## REQUIREMENT
Please set down every entry from the listing below, word for word.

## SUPPLIED DATA
---+---
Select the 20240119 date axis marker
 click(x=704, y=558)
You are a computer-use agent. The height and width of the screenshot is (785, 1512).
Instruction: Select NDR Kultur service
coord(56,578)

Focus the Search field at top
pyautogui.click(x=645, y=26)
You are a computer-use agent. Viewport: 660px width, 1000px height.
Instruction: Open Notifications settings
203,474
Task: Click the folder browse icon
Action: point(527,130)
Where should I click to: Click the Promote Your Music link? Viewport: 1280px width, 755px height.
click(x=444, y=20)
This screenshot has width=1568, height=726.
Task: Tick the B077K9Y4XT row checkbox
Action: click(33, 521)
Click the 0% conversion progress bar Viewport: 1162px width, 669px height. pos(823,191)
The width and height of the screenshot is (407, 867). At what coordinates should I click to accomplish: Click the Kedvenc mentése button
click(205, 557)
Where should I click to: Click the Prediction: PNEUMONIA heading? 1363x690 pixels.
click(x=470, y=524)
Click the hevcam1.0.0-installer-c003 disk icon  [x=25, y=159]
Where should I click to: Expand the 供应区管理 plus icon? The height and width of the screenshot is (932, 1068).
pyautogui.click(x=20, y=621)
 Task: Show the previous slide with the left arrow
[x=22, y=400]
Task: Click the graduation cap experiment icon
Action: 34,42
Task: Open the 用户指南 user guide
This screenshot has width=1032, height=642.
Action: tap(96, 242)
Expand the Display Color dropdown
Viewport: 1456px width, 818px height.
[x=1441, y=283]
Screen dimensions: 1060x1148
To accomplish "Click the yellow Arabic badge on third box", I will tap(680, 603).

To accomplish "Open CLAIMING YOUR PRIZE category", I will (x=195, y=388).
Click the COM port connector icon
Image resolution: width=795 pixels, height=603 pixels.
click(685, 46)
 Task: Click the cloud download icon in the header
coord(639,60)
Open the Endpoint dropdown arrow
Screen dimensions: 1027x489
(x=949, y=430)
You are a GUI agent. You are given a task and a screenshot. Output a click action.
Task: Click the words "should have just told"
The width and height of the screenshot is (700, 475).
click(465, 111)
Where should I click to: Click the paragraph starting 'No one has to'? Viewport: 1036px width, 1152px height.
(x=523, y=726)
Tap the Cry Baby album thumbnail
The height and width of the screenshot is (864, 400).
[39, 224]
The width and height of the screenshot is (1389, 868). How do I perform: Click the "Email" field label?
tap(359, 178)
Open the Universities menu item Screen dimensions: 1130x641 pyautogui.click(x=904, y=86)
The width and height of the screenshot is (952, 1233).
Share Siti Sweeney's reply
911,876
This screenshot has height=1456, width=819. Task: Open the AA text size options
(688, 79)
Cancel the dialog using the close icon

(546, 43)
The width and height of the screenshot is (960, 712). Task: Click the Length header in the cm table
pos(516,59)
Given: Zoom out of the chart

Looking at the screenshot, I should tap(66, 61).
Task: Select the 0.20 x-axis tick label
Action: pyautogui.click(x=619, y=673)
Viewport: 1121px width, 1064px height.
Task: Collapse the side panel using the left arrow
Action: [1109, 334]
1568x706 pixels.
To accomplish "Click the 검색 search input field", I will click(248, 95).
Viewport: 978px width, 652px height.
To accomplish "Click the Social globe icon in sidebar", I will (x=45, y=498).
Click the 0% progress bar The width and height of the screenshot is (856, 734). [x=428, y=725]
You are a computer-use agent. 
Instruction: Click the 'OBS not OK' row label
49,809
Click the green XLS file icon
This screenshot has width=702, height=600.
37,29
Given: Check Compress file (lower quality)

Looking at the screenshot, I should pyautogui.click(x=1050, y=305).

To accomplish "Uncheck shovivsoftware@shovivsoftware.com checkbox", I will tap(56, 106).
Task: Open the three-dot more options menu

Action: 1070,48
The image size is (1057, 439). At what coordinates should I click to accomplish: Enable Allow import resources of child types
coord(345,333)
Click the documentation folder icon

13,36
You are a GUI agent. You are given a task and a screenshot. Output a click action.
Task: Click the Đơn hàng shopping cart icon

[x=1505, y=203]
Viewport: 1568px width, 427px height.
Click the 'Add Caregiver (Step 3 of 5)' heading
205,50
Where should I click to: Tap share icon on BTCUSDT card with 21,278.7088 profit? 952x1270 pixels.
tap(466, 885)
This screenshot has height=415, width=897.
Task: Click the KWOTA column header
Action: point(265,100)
---+---
## ANSWER BOX
Select the 20240119 date axis marker
 click(x=704, y=558)
You are a computer-use agent. The height and width of the screenshot is (785, 1512).
Instruction: Select NDR Kultur service
coord(56,578)

Focus the Search field at top
pyautogui.click(x=645, y=26)
You are a computer-use agent. Viewport: 660px width, 1000px height.
Instruction: Open Notifications settings
203,474
Task: Click the folder browse icon
Action: point(527,130)
Where should I click to: Click the Promote Your Music link? Viewport: 1280px width, 755px height.
click(x=444, y=20)
This screenshot has width=1568, height=726.
Task: Tick the B077K9Y4XT row checkbox
Action: click(33, 521)
Click the 0% conversion progress bar Viewport: 1162px width, 669px height. pos(823,191)
The width and height of the screenshot is (407, 867). At what coordinates should I click to accomplish: Click the Kedvenc mentése button
click(205, 557)
Where should I click to: Click the Prediction: PNEUMONIA heading? 1363x690 pixels.
click(x=470, y=524)
Click the hevcam1.0.0-installer-c003 disk icon  [x=25, y=159]
Where should I click to: Expand the 供应区管理 plus icon? The height and width of the screenshot is (932, 1068).
pyautogui.click(x=20, y=621)
 Task: Show the previous slide with the left arrow
[x=22, y=400]
Task: Click the graduation cap experiment icon
Action: 34,42
Task: Open the 用户指南 user guide
This screenshot has width=1032, height=642.
Action: tap(96, 242)
Expand the Display Color dropdown
Viewport: 1456px width, 818px height.
[x=1441, y=283]
Screen dimensions: 1060x1148
To accomplish "Click the yellow Arabic badge on third box", I will tap(680, 603).

To accomplish "Open CLAIMING YOUR PRIZE category", I will (x=195, y=388).
Click the COM port connector icon
Image resolution: width=795 pixels, height=603 pixels.
click(685, 46)
 Task: Click the cloud download icon in the header
coord(639,60)
Open the Endpoint dropdown arrow
Screen dimensions: 1027x489
(x=949, y=430)
You are a GUI agent. You are given a task and a screenshot. Output a click action.
Task: Click the words "should have just told"
The width and height of the screenshot is (700, 475).
click(465, 111)
Where should I click to: Click the paragraph starting 'No one has to'? Viewport: 1036px width, 1152px height.
(x=523, y=726)
Tap the Cry Baby album thumbnail
The height and width of the screenshot is (864, 400).
[39, 224]
The width and height of the screenshot is (1389, 868). How do I perform: Click the "Email" field label?
tap(359, 178)
Open the Universities menu item Screen dimensions: 1130x641 pyautogui.click(x=904, y=86)
The width and height of the screenshot is (952, 1233).
Share Siti Sweeney's reply
911,876
This screenshot has height=1456, width=819. Task: Open the AA text size options
(688, 79)
Cancel the dialog using the close icon

(546, 43)
The width and height of the screenshot is (960, 712). Task: Click the Length header in the cm table
pos(516,59)
Given: Zoom out of the chart

Looking at the screenshot, I should tap(66, 61).
Task: Select the 0.20 x-axis tick label
Action: pyautogui.click(x=619, y=673)
Viewport: 1121px width, 1064px height.
Task: Collapse the side panel using the left arrow
Action: [1109, 334]
1568x706 pixels.
To accomplish "Click the 검색 search input field", I will click(248, 95).
Viewport: 978px width, 652px height.
To accomplish "Click the Social globe icon in sidebar", I will (x=45, y=498).
Click the 0% progress bar The width and height of the screenshot is (856, 734). [x=428, y=725]
You are a computer-use agent. 
Instruction: Click the 'OBS not OK' row label
49,809
Click the green XLS file icon
This screenshot has width=702, height=600.
37,29
Given: Check Compress file (lower quality)

Looking at the screenshot, I should pyautogui.click(x=1050, y=305).

To accomplish "Uncheck shovivsoftware@shovivsoftware.com checkbox", I will tap(56, 106).
Task: Open the three-dot more options menu

Action: 1070,48
The image size is (1057, 439). At what coordinates should I click to accomplish: Enable Allow import resources of child types
coord(345,333)
Click the documentation folder icon

13,36
You are a GUI agent. You are given a task and a screenshot. Output a click action.
Task: Click the Đơn hàng shopping cart icon

[x=1505, y=203]
Viewport: 1568px width, 427px height.
Click the 'Add Caregiver (Step 3 of 5)' heading
205,50
Where should I click to: Tap share icon on BTCUSDT card with 21,278.7088 profit? 952x1270 pixels.
tap(466, 885)
This screenshot has height=415, width=897.
Task: Click the KWOTA column header
Action: point(265,100)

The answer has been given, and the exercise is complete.